The Central Bank of Nigeria (CBN) has published its Treasury Bills programme for September – November of 2019, indicating that it planned to raise about ₦1 trillion in cash.
The disclosure was made by the Central Bank in the Treasury bill programme document released on its website, covering the last quarter of 2019.
The details: A close look into the breakdown shows that N90.6 billion will be raised in the 91-day maturity period, N90.2 billion for 182 days while N821.8 billion for 364 days maturity period.
Basically, the CBN sells treasury bills on a bi-weekly basis to investors and is one of the safest investments available. Interests are paid upfront and the principal paid in full upon maturity.
Understanding Treasury Bills: Basically, when the government is going to the financial market to raise money, it can do it by issuing two types of debt instruments – treasury bills and government bonds. Treasury bills are issued when the government needs money for a shorter period while bonds are issued when it needs debt for more than say five years. The issuance of treasury bills is also used as a mechanism to control the circulation of funds in the economy.
Treasury bills have a face value of a certain amount, which is what they are actually worth. However, they are sold for less. For example, a bill may be worth N10,000, but you would buy it for N9,600. Every bill has a specified maturity date which is when you receive the money back.
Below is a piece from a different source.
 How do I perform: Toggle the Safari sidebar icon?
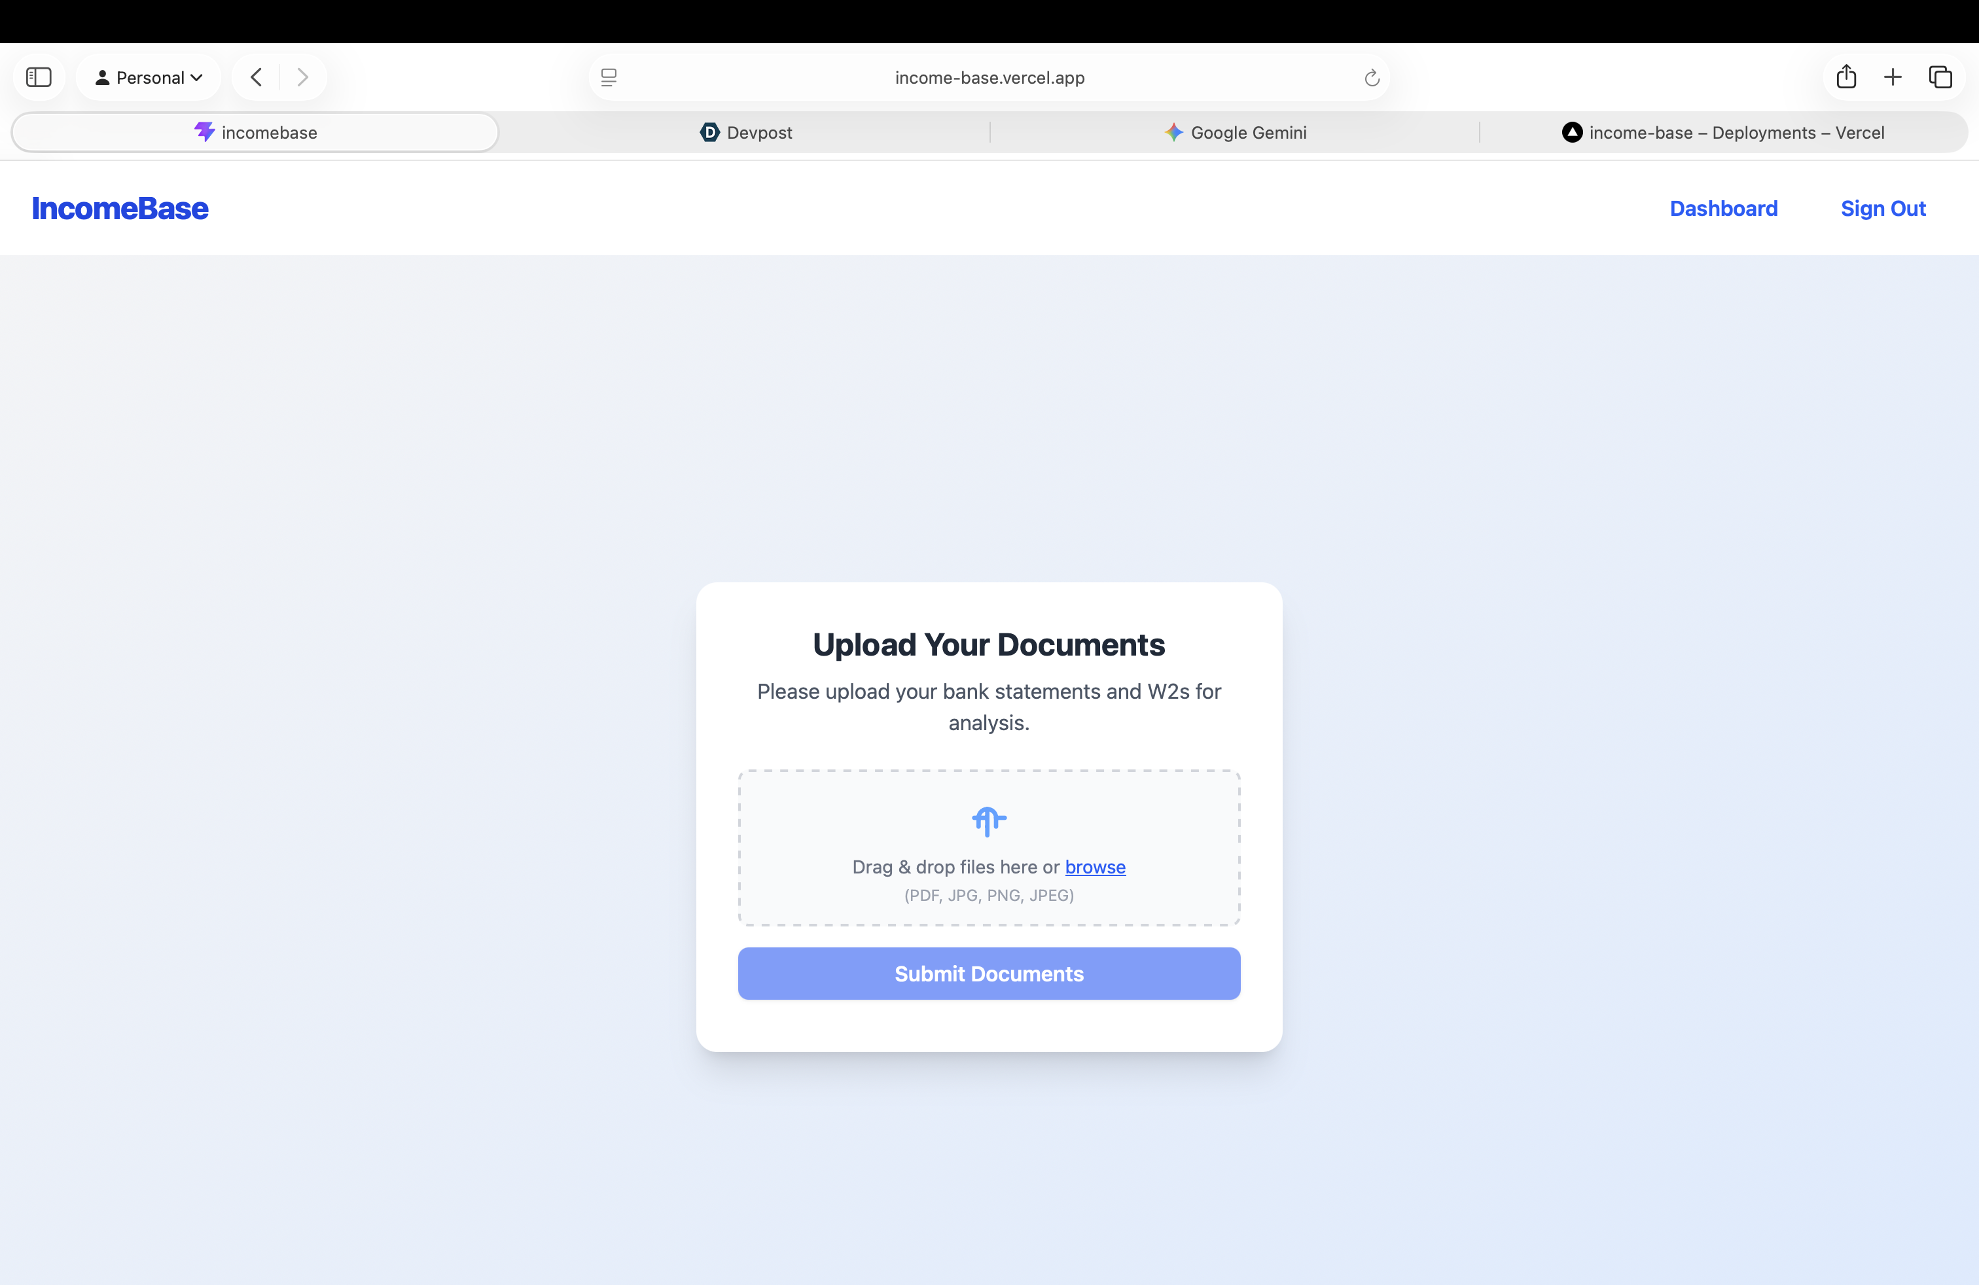click(39, 77)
The government then pays you the full price of the bill (in this case N10,000), giving you the opportunity to earn N400 from your investment. The amount that you earn is considered as the interest, or your payment for lending your money to the Government. The difference between the value of the bill and the amount you pay for it is called the discount rate and is set as a percentage.
What you should know: Treasury bills are mostly sourced from financial institutions. Once again, the bank issues treasury bills regularly as a control measure to help banks mop up excess liquidity and control the money supply.
Meanwhile, the CBN has been working on plans to see commercial banks participate less in the primary market Treasury Bills auction, however, this can only take effect when the Central Bank issues an official circular to that effect.
In the meantime, you can still visit your bank as commercial banks can still leverage on investment in Treasury Bills and bonds while the CBN unveils its final strategies regarding bank participation in buying government securities.